**Instructions for the task:**
Turn the items below into a numbered list with one line per number, skipping blank lines and leaving out the pictures.

**Entries provided:**
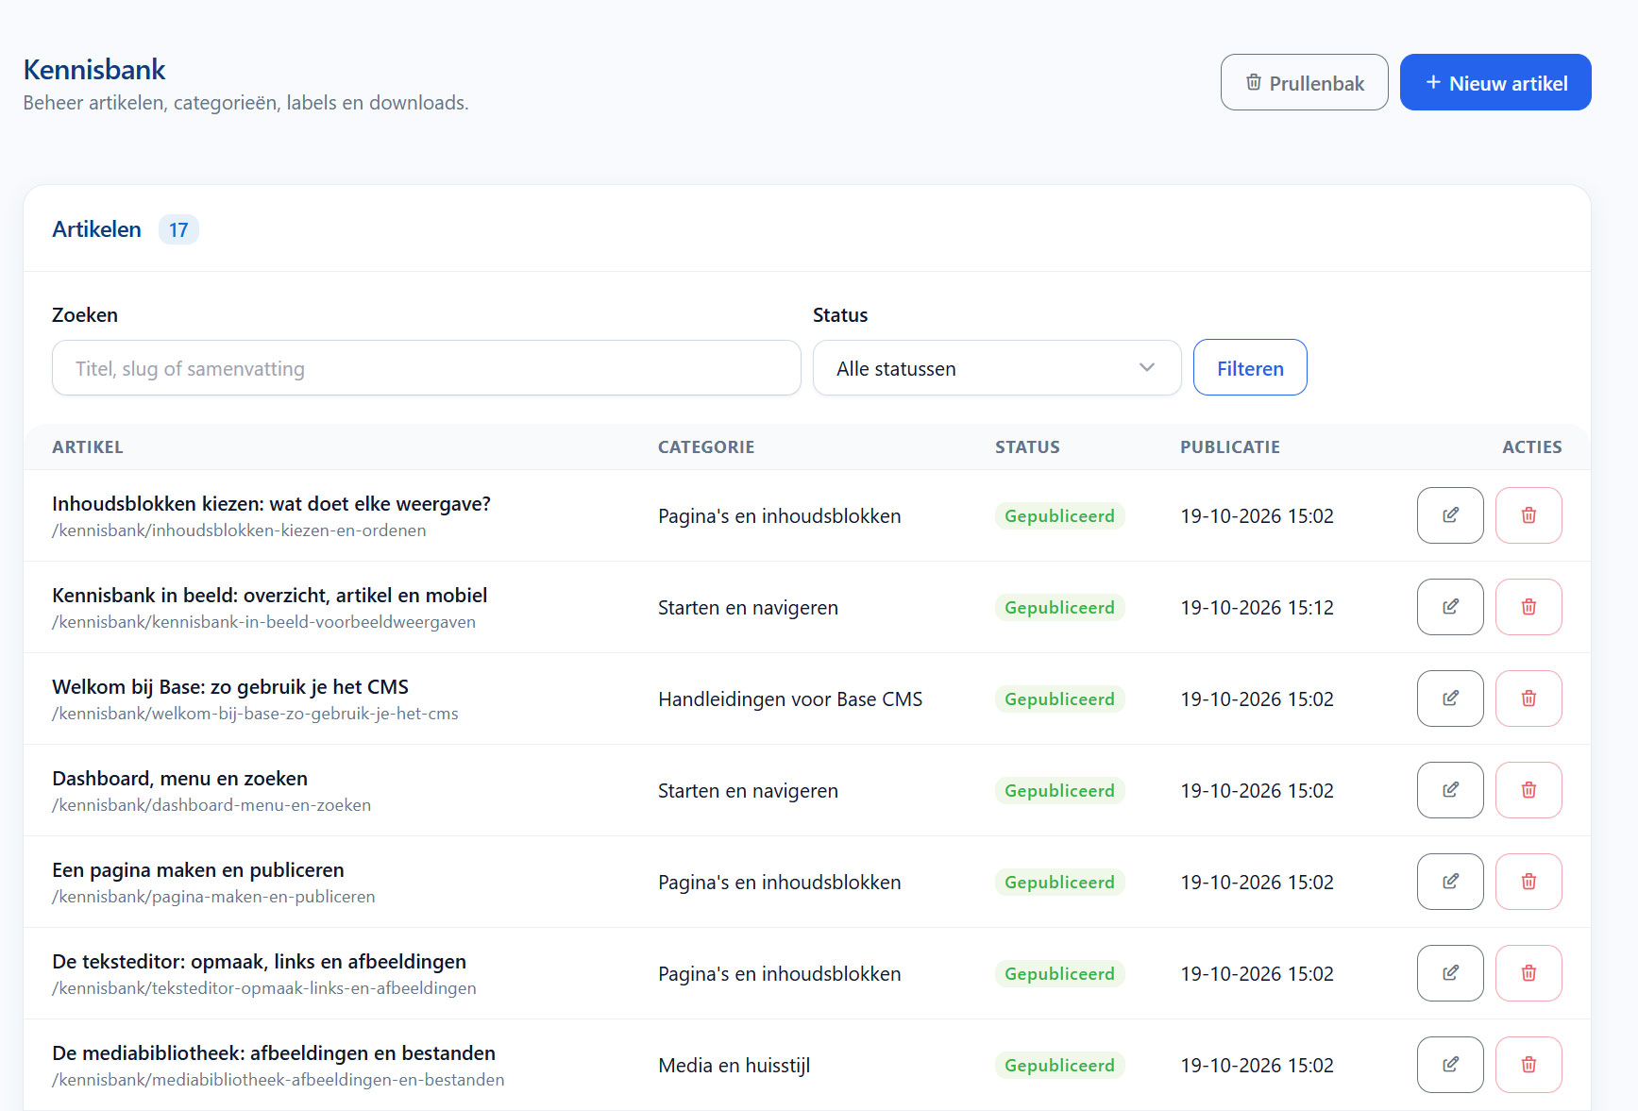Delete the Welkom bij Base article
This screenshot has height=1111, width=1638.
tap(1528, 699)
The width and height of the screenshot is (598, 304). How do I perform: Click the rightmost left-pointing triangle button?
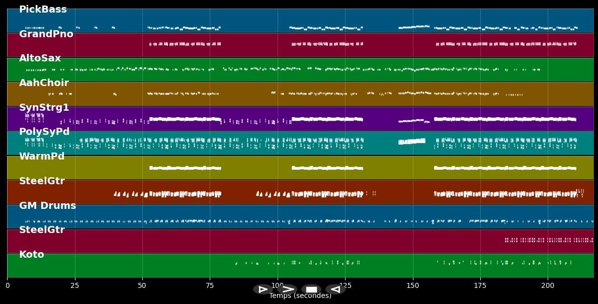click(x=335, y=289)
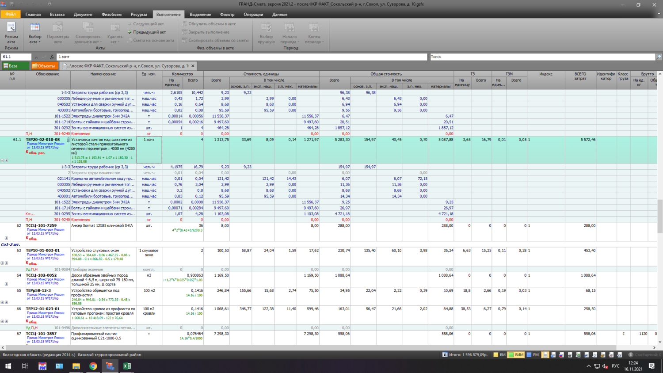Open the Фильтр ribbon tab
Screen dimensions: 663x373
[x=227, y=15]
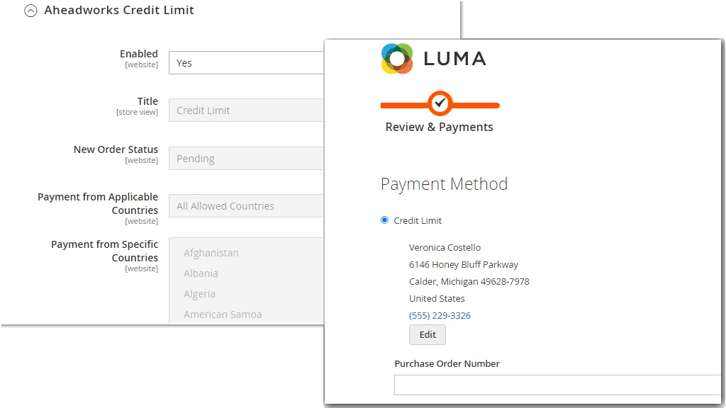Click the orange checkout progress bar
Viewport: 726px width, 408px height.
coord(440,106)
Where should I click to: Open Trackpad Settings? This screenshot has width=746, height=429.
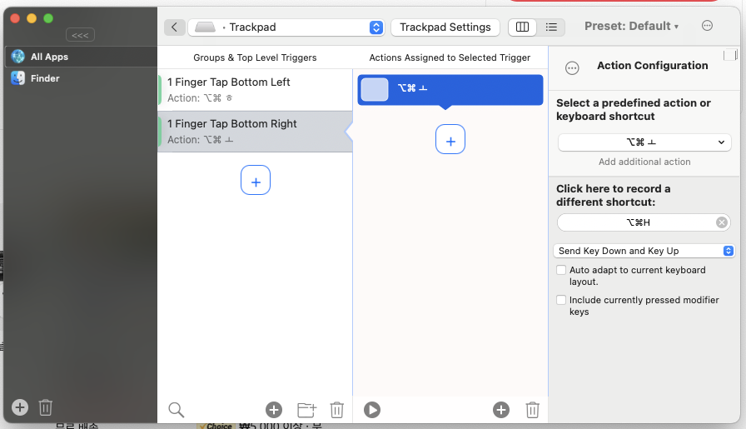click(x=445, y=27)
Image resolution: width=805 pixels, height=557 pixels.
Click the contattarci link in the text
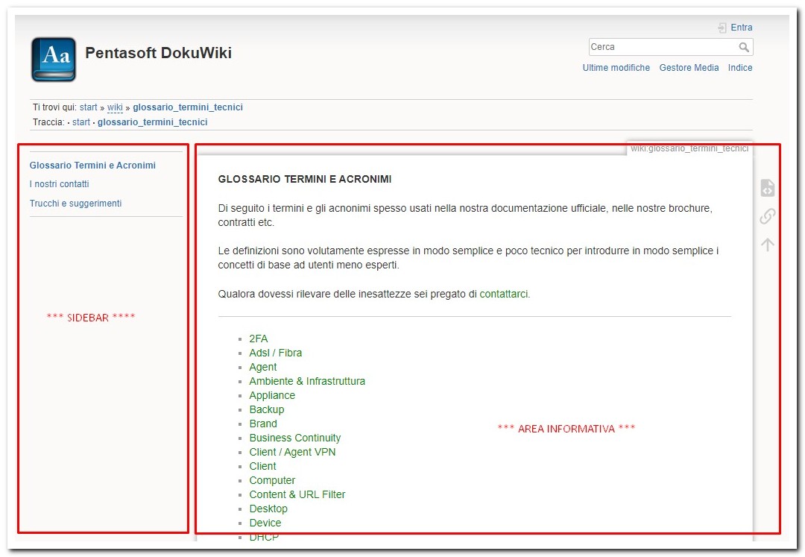[x=504, y=295]
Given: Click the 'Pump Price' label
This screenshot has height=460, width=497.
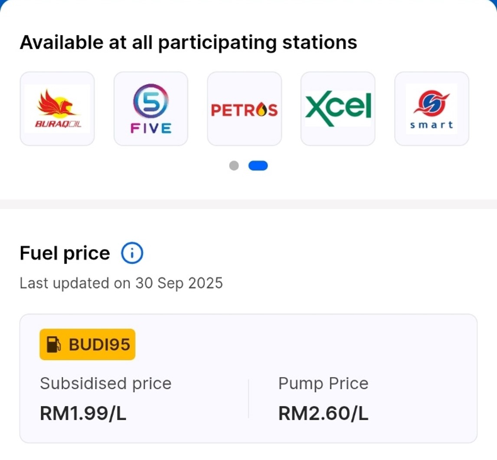Looking at the screenshot, I should tap(323, 384).
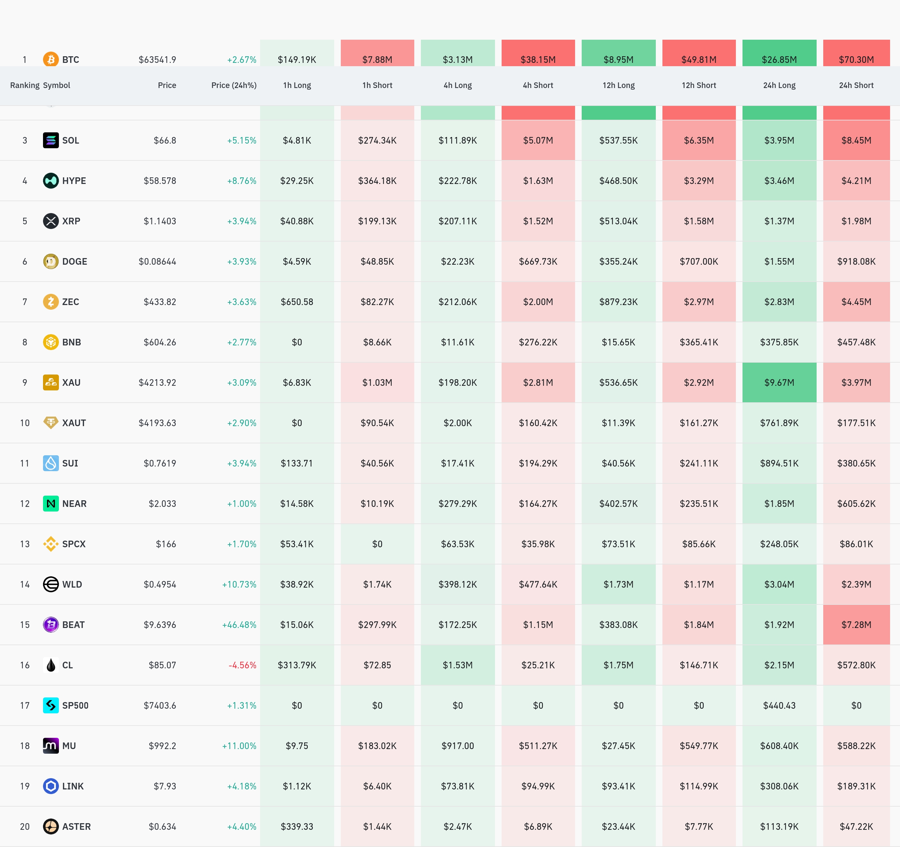Sort by Price (24h%) column header
This screenshot has height=847, width=900.
[x=234, y=85]
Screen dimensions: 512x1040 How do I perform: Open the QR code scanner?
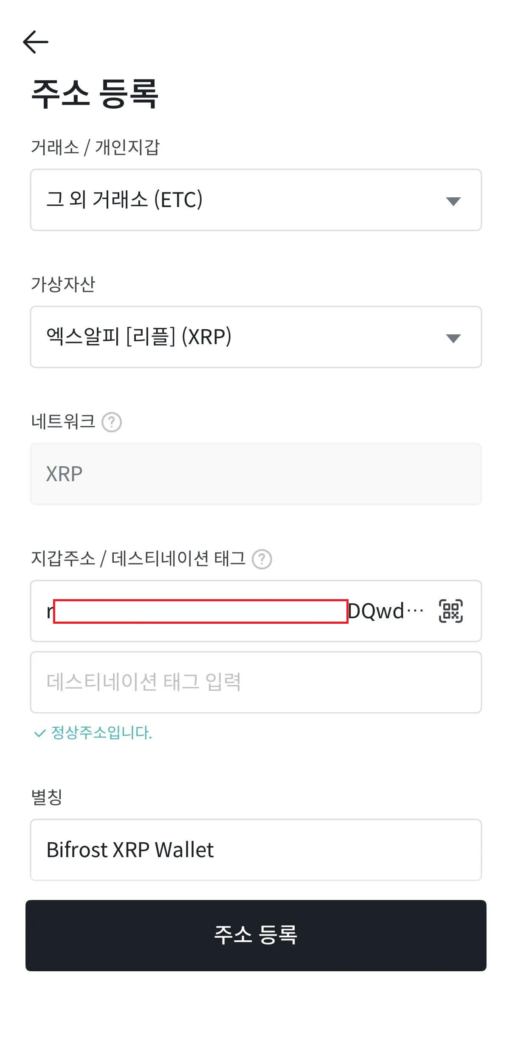(x=450, y=611)
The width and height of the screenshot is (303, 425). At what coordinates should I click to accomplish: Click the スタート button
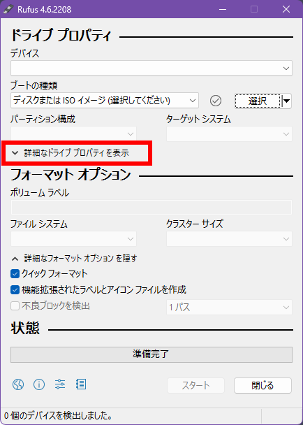pyautogui.click(x=195, y=385)
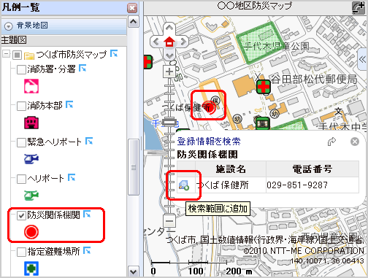Image resolution: width=368 pixels, height=278 pixels.
Task: Click the home icon in the pan control
Action: coord(169,42)
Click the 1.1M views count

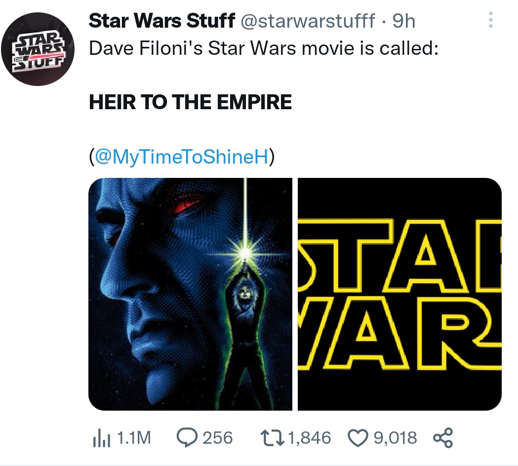tap(135, 437)
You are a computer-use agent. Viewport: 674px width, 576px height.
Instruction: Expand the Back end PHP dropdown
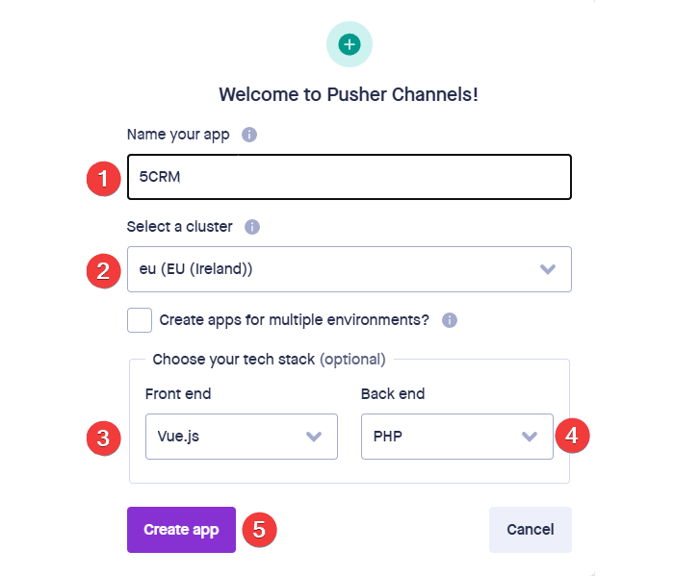tap(457, 437)
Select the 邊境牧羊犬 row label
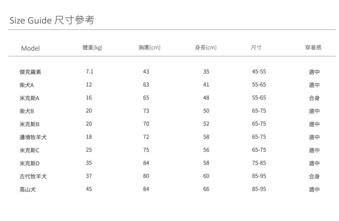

**Completed exercise:**
1. Delete the Welkom bij Base article
2. This screenshot has height=1111, width=1638.
3. tap(1528, 699)
4. The width and height of the screenshot is (598, 304). How do I perform: Click the rightmost left-pointing triangle button?
5. click(x=335, y=289)
6. Open the Фильтр ribbon tab
7. Screen dimensions: 663x373
8. [x=227, y=15]
9. Click the orange checkout progress bar
10. Viewport: 726px width, 408px height.
11. coord(440,106)
12. Where should I click to: Open Trackpad Settings? This screenshot has width=746, height=429.
13. click(x=445, y=27)
14. Image resolution: width=805 pixels, height=557 pixels.
15. Click the contattarci link in the text
16. [x=504, y=295]
17. Given: Click the 'Pump Price' label
18. This screenshot has height=460, width=497.
19. Looking at the screenshot, I should tap(323, 384).
20. Sort by Price (24h%) column header
21. This screenshot has height=847, width=900.
22. [x=234, y=85]
23. Screen dimensions: 512x1040 How do I perform: Open the QR code scanner?
24. (x=450, y=611)
25. The width and height of the screenshot is (303, 425). At what coordinates should I click to accomplish: Click the スタート button
26. pyautogui.click(x=195, y=385)
27. Image resolution: width=368 pixels, height=278 pixels.
28. Task: Click the home icon in the pan control
29. Action: coord(169,42)
30. Click the 1.1M views count
31. tap(135, 437)
32. You are a computer-use agent. Viewport: 674px width, 576px height.
33. Instruction: Expand the Back end PHP dropdown
34. tap(457, 437)
35. Select the 邊境牧羊犬 row label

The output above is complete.